--- Begin Listed records ---

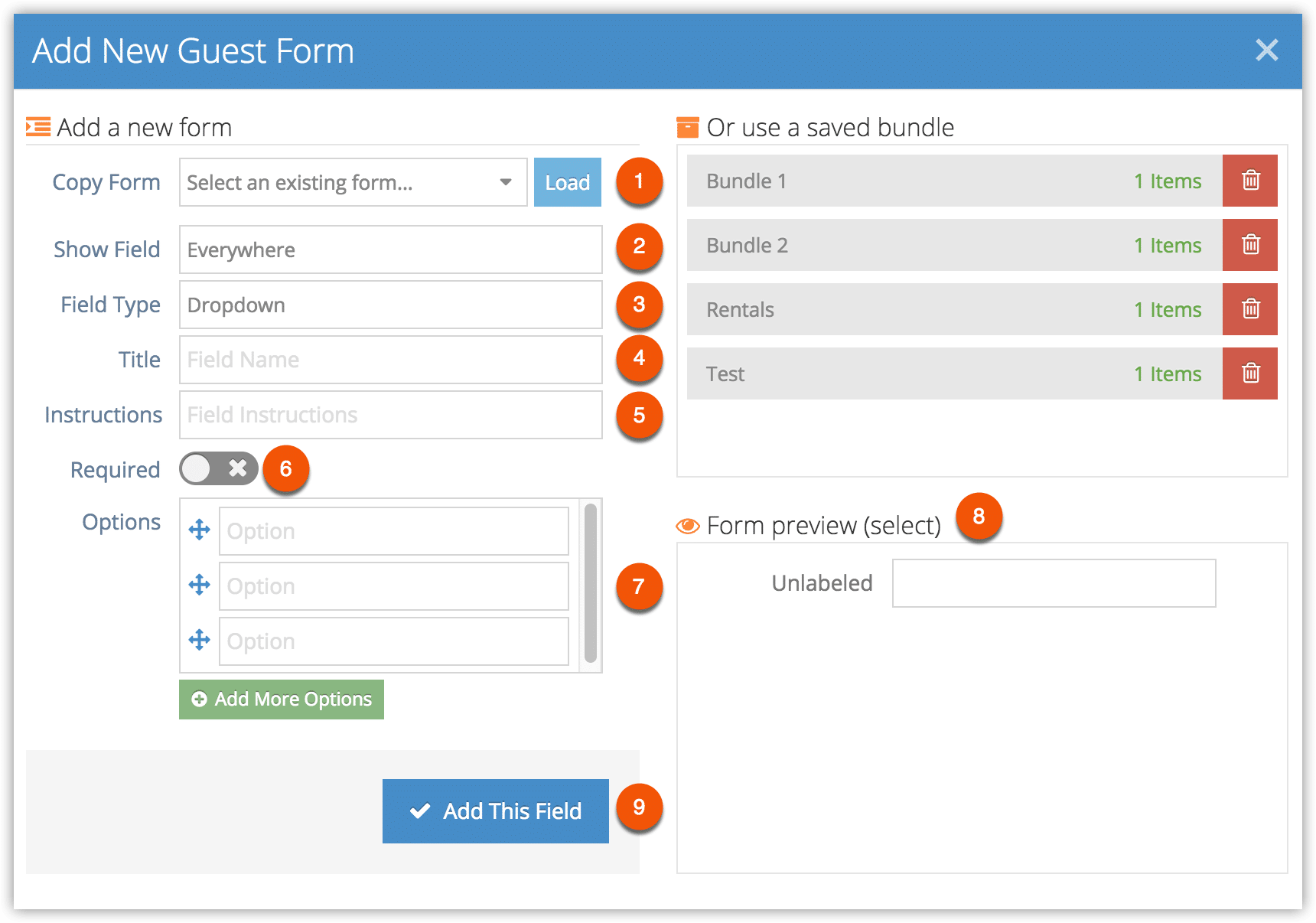Viewport: 1316px width, 923px height.
Task: Click the Load button
Action: tap(568, 182)
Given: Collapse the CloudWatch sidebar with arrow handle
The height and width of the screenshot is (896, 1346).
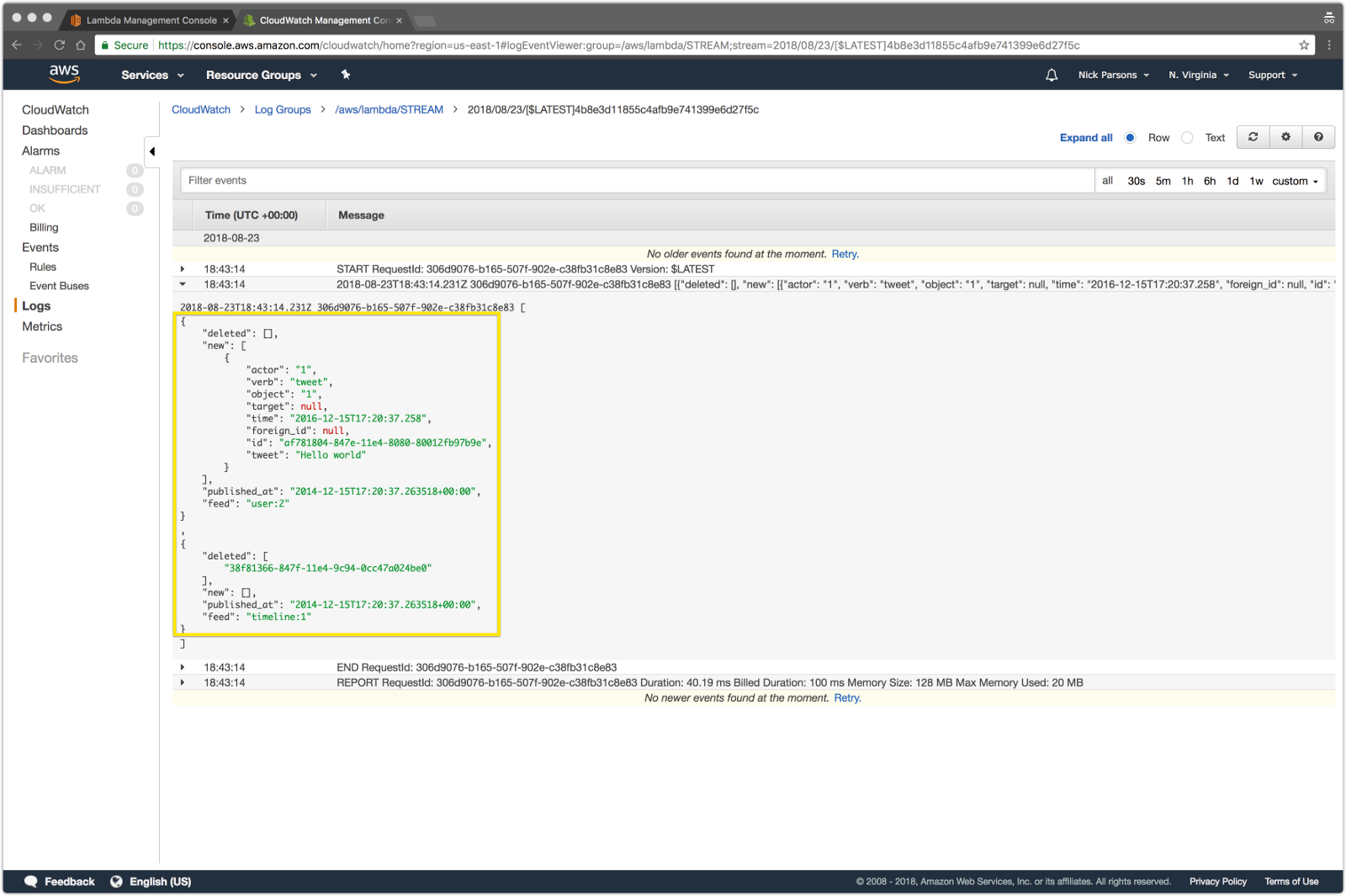Looking at the screenshot, I should point(152,151).
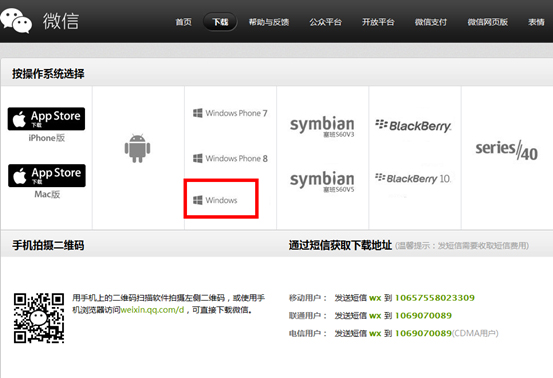Click the WeChat logo icon
This screenshot has width=553, height=378.
click(16, 21)
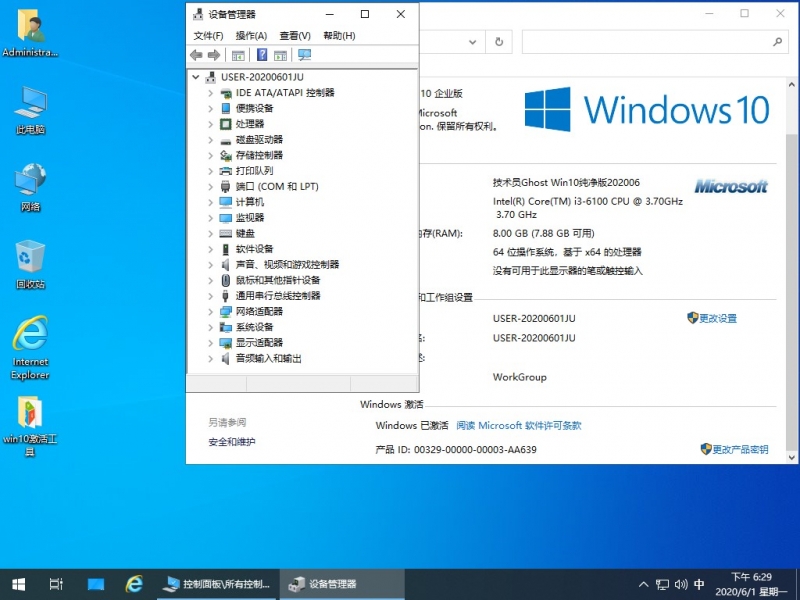Click the refresh button beside address bar

click(499, 42)
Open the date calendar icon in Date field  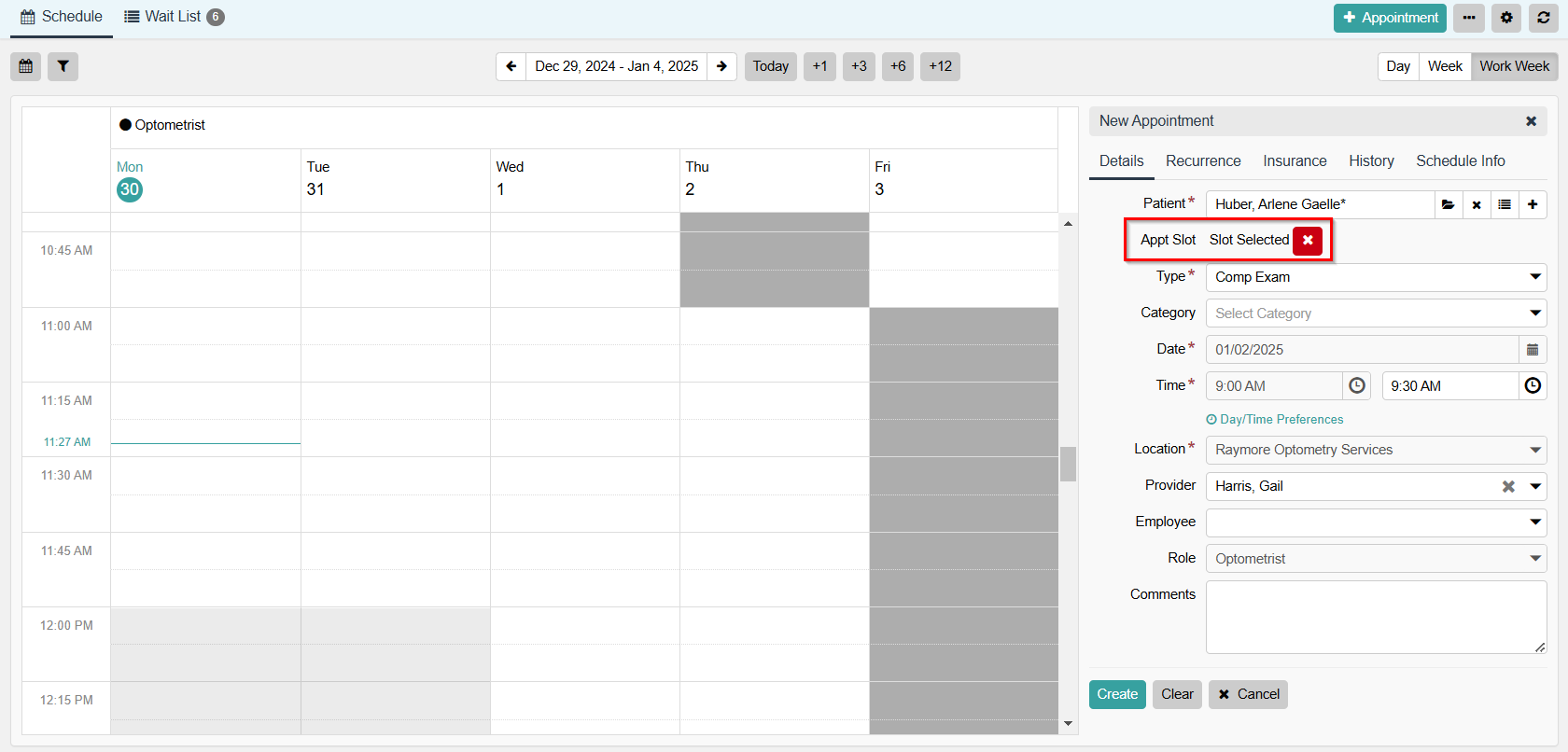(x=1533, y=350)
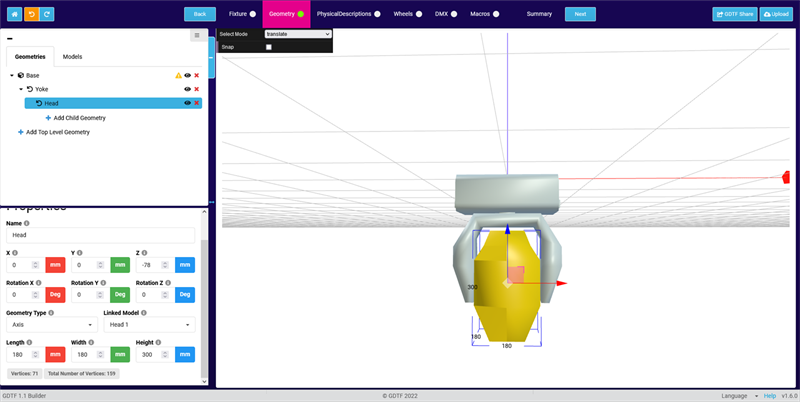
Task: Toggle visibility of the Head geometry
Action: [x=187, y=103]
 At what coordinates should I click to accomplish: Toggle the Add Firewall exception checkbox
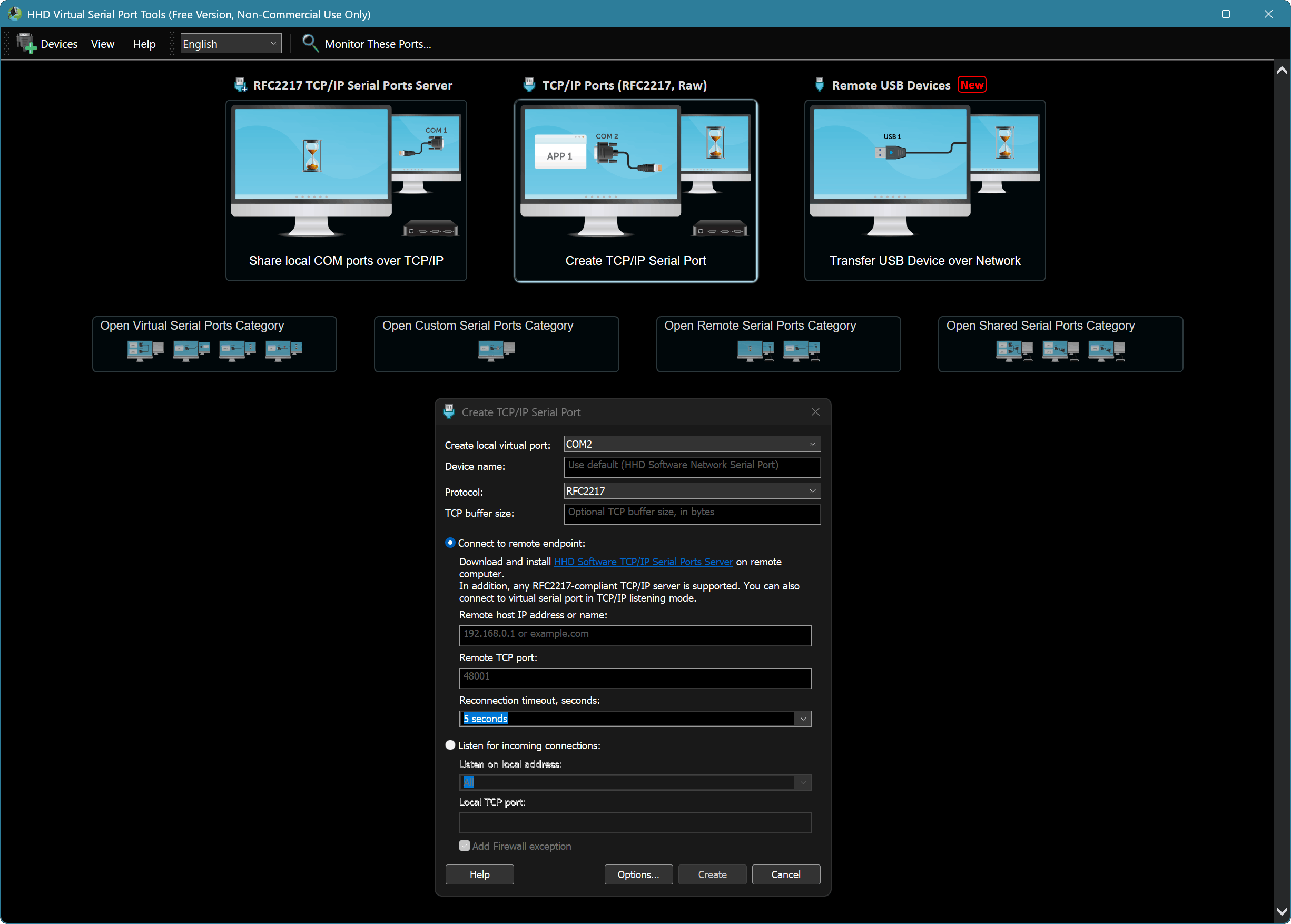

--- End Listed records ---

Your objective |
Reproduce word for word the part of the items that opens with the line containing "Given: Collapse the" and closes with the line containing "click(16, 21)", including both of those lines. Leave the pictures out of your answer.

Complete answer |
Given: Collapse the CloudWatch sidebar with arrow handle
The height and width of the screenshot is (896, 1346).
Looking at the screenshot, I should point(152,151).
Click the WeChat logo icon
This screenshot has width=553, height=378.
click(16, 21)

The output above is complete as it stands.